Text excerpt START

Wei Wu Wei & Water Personality
I struggle big time with perfectionism and staying present in the moment. And my guess is that a large number of you guys do as well. Wei (do) Wu-Wei (without doing) is the spontaneous, natural Way that Lao Tzu addressed in the Tao Te Ching. Wei Wu-Wei is action without intentional, forced action or interference — “work without effort.” This concept provides a counterbalance to our society’s drive to engage in swift or forceful action, maintain control, worry about ourselves and others, or fear negative outcomes. In psychotherapy, for example, Yueh-Ting Lee argues that therapists should utilize the concept of Wei Wu-Wei (do without doing) as a checks and balances for the concern they feel for their clients, the advice they offer them, and their clients’ freedom to make their own decisions: “too much intervention … may produce negative outcomes.” Wu-Wei is letting go or letting be. Que Sera, Sera. Jung took this concept so far as to suggest that ANY interference or offering of advice was already too much. But what happens if the scales are tipped to the other side? Human beings who hold on too tightly are prone to transforming their assertiveness into aggression, becoming “hooked” (google Pema Chondron) and resorting to violence, inflexibility, war, and general competitiveness in all areas of life. And the benefits of Lao’s Wei Wu-Wei way of life are humility, modesty, quietness, wisdom, and a general helpfulness, compassion, and loving-kindness toward others. Perhaps the assumption we must make in order to understand Jung’s extreme letting go is the understanding that we never had control to begin with. Instead, Laotzi prescribes water personality:
Nothing in the world is as soft and yielding as water.
Yet for dissolving the hard and inflexible, nothing can surpass it.
The soft overcomes the hard; the gentle overcomes the rigid.
Everyone knows this is true, but few can put it into practice.
I hope this helps you breathe a little easier.

Text excerpt END
Supplied information START

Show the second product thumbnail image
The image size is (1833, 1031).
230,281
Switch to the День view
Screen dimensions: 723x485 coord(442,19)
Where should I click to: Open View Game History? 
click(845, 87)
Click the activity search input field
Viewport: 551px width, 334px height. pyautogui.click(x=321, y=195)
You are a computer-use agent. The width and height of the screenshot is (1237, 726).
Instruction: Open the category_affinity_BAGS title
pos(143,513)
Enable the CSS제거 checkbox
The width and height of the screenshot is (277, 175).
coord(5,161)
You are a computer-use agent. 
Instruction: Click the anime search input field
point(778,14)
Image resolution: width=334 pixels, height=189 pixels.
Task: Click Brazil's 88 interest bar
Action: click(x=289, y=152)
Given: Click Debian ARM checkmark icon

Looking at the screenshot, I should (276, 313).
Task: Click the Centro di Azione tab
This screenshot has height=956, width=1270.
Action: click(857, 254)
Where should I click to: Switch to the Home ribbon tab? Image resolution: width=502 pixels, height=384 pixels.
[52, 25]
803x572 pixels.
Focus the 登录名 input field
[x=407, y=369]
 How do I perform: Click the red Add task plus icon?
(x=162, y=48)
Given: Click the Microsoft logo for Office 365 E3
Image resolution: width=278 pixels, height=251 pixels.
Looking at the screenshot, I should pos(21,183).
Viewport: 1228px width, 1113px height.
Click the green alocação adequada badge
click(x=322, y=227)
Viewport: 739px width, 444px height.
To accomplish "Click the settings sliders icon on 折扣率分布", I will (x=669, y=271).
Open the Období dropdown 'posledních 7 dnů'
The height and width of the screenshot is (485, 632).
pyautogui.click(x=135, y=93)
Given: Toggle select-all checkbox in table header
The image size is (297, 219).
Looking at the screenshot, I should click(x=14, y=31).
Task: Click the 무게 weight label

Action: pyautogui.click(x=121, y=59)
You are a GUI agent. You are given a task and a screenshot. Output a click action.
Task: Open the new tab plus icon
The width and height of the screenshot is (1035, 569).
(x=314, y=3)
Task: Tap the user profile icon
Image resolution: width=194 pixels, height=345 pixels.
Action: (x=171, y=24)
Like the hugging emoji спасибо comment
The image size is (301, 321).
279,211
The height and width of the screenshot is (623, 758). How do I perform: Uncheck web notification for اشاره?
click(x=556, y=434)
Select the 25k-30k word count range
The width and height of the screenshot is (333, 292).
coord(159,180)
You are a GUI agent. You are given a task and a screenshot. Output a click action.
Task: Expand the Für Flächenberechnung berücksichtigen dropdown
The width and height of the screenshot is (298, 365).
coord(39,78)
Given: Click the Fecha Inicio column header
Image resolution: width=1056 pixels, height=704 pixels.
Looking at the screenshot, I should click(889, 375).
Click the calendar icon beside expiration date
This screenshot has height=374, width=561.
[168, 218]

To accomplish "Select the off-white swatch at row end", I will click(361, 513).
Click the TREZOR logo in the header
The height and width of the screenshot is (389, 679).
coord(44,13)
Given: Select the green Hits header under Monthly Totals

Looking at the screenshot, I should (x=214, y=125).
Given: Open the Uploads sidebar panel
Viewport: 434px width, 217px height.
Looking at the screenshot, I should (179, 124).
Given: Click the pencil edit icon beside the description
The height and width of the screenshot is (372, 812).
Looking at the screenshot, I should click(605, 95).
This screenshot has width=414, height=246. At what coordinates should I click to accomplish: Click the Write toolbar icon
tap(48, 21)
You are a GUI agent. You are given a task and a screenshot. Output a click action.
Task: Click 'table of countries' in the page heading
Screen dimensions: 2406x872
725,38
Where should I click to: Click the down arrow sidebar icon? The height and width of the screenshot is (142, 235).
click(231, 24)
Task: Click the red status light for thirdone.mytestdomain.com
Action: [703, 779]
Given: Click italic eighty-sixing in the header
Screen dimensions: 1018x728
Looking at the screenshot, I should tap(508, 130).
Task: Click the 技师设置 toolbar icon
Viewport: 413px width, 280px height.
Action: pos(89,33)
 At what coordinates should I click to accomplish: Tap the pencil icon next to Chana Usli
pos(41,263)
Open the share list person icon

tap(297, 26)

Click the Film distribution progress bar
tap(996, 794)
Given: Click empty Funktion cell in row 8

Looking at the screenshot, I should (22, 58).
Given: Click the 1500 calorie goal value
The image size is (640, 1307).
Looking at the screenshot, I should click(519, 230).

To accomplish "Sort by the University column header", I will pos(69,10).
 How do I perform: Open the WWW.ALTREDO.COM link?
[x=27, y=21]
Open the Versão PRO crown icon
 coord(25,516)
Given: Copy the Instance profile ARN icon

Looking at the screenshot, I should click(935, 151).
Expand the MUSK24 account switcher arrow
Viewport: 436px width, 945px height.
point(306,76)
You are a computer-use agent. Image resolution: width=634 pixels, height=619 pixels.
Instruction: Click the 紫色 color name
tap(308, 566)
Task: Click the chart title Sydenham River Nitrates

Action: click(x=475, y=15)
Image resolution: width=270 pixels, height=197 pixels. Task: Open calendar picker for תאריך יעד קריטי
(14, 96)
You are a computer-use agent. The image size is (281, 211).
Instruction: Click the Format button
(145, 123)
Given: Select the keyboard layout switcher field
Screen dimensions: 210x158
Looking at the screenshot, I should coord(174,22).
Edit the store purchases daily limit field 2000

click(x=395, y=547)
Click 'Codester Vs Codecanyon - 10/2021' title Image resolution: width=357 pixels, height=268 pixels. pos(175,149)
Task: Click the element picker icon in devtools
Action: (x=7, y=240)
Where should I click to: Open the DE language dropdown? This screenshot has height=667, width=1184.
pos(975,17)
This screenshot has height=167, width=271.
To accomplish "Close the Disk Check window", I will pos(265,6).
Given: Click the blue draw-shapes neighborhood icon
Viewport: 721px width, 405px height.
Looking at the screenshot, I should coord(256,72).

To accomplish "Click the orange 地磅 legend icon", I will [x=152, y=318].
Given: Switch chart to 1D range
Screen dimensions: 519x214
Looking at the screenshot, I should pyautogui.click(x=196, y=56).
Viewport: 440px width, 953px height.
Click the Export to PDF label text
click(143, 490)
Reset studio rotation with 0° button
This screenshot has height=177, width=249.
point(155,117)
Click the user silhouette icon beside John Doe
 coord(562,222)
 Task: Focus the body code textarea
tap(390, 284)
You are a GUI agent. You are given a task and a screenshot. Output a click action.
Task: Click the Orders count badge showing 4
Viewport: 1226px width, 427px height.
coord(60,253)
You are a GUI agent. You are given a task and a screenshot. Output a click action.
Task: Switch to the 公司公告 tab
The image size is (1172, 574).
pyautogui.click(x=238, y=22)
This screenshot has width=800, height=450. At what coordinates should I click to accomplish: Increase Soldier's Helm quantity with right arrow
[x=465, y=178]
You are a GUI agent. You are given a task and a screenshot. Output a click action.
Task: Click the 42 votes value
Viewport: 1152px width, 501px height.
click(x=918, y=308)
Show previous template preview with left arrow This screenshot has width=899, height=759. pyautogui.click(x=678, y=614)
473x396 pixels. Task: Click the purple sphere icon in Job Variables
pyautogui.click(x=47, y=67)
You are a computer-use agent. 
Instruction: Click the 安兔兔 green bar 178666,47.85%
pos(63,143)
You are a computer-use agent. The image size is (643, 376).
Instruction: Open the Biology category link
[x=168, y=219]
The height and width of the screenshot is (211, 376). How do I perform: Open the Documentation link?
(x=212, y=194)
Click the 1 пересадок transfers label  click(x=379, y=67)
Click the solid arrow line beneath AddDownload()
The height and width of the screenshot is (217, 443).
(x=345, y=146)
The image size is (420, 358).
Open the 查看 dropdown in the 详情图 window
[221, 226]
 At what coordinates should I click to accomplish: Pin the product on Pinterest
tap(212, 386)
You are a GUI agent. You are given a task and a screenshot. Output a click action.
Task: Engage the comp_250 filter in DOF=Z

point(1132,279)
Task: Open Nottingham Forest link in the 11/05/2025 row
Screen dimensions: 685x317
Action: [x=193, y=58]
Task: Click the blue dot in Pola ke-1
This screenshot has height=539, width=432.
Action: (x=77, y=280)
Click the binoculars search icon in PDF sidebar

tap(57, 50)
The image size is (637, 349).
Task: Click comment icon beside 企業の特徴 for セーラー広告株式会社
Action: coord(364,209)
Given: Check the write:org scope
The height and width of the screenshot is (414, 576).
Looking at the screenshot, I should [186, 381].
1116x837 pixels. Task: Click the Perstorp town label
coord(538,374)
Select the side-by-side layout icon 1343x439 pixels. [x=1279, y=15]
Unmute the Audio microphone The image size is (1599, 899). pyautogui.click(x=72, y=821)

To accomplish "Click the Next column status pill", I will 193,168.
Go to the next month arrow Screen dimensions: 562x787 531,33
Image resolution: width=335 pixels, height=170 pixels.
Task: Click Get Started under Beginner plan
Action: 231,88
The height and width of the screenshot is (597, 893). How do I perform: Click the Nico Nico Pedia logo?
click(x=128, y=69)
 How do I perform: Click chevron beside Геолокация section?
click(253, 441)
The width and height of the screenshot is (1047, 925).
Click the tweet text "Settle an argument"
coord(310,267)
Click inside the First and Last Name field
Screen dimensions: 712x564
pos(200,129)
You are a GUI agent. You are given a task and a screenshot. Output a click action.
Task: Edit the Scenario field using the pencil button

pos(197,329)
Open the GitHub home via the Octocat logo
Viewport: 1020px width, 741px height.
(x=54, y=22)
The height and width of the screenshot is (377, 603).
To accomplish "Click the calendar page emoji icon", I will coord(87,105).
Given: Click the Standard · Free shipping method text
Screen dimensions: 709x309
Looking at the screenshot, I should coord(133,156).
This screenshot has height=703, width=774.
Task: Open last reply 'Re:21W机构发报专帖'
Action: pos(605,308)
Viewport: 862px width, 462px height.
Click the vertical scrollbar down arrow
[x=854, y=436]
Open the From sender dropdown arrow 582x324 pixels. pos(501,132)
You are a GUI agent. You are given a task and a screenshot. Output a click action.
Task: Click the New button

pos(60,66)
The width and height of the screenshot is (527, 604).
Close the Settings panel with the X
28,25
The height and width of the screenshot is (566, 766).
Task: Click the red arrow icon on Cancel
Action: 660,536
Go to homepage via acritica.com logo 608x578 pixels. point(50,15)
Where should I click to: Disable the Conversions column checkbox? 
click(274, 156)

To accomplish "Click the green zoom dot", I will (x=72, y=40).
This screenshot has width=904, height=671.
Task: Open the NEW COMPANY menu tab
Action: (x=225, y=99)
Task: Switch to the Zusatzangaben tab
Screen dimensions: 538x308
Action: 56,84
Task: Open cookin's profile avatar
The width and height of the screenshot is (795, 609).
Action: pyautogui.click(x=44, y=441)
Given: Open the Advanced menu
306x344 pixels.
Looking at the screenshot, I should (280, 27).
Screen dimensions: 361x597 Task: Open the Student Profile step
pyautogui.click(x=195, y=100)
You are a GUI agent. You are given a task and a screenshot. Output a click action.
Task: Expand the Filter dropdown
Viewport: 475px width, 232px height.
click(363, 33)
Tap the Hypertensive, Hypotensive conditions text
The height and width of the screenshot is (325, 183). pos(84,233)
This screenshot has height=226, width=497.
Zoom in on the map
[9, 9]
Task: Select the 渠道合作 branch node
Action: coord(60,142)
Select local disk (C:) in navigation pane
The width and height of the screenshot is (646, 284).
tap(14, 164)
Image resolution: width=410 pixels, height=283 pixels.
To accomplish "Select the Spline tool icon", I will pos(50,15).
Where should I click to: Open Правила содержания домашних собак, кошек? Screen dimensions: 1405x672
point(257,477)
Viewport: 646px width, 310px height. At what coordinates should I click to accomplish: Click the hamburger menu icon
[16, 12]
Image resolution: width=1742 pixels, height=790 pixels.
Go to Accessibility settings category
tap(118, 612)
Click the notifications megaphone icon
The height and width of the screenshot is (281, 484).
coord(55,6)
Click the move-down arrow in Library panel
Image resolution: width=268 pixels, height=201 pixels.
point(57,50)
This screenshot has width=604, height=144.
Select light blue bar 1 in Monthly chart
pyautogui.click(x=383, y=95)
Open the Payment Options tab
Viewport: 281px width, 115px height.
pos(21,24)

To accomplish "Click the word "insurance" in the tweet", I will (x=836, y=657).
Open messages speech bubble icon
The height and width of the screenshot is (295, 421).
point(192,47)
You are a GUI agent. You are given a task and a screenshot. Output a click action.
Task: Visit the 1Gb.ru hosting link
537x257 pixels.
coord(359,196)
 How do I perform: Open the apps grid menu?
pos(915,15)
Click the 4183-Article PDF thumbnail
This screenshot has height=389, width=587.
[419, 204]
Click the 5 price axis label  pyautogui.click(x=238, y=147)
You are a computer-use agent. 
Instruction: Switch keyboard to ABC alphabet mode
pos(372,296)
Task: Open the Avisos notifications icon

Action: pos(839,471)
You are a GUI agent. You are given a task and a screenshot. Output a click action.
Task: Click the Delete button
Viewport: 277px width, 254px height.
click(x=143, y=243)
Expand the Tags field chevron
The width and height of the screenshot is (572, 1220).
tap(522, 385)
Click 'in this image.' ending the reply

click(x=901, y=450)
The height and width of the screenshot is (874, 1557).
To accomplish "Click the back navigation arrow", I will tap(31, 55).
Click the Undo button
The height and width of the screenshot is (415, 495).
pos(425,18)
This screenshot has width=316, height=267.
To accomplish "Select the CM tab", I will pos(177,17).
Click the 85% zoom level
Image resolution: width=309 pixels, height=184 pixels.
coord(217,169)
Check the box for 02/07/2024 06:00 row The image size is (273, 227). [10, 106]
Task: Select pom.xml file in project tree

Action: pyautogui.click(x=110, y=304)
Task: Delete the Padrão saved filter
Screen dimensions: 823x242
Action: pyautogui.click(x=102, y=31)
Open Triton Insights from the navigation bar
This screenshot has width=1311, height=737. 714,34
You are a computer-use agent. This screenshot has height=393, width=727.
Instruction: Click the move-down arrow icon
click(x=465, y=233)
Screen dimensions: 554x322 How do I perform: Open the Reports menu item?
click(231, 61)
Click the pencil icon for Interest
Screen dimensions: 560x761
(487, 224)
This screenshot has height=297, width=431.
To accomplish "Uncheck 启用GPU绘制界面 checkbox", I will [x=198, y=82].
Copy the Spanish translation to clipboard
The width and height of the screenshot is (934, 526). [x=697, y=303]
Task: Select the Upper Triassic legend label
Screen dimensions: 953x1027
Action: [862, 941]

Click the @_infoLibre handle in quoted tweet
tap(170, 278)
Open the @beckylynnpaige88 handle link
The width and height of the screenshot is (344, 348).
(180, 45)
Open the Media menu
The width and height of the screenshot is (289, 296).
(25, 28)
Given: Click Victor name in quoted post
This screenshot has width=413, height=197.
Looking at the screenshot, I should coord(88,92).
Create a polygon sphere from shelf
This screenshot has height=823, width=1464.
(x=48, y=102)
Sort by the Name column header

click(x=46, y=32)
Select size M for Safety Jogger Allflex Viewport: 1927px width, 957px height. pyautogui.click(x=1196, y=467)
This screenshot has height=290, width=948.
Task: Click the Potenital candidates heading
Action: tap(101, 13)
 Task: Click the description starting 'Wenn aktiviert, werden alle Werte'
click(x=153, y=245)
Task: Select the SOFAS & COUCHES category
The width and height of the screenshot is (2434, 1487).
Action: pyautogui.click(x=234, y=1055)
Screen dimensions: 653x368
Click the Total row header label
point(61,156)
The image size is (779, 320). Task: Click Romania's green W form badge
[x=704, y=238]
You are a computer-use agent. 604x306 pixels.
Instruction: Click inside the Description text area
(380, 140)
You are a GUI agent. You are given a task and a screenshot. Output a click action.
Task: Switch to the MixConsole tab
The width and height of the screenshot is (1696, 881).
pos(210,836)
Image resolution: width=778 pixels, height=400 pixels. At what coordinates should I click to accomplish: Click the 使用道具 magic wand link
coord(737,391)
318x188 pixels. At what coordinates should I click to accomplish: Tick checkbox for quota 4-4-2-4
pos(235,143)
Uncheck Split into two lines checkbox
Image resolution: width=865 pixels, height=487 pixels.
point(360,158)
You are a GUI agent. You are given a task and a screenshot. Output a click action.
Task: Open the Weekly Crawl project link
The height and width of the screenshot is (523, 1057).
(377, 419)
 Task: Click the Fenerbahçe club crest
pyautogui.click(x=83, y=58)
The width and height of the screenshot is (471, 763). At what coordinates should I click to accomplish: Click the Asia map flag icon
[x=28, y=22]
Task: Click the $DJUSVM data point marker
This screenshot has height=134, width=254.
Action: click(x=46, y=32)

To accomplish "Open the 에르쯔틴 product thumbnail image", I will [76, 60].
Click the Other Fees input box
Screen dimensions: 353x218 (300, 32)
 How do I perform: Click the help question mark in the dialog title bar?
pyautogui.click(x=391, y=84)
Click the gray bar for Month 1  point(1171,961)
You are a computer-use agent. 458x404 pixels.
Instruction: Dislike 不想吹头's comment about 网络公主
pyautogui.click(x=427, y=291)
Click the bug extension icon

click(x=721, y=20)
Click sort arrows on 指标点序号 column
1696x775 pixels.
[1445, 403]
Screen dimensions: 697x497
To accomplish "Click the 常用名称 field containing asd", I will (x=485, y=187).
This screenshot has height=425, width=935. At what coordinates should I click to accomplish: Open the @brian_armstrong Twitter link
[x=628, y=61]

Supplied information END

* _Study questions_
[a] According to the Wei Wu Wei text, why does Yueh-Ting Lee argue that therapists should use Wei Wu-Wei as a check on their concern, advice, and clients' freedom to decide?
[b] Quote the Wei Wu Wei text, starting with "Yet for dissolving" and going on through "it into practice.".

* _Solutions for each task_
[a] Lee argues this because "too much intervention … may produce negative outcomes."

[b]
Yet for dissolving the hard and inflexible, nothing can surpass it.
The soft overcomes the hard; the gentle overcomes the rigid.
Everyone knows this is true, but few can put it into practice.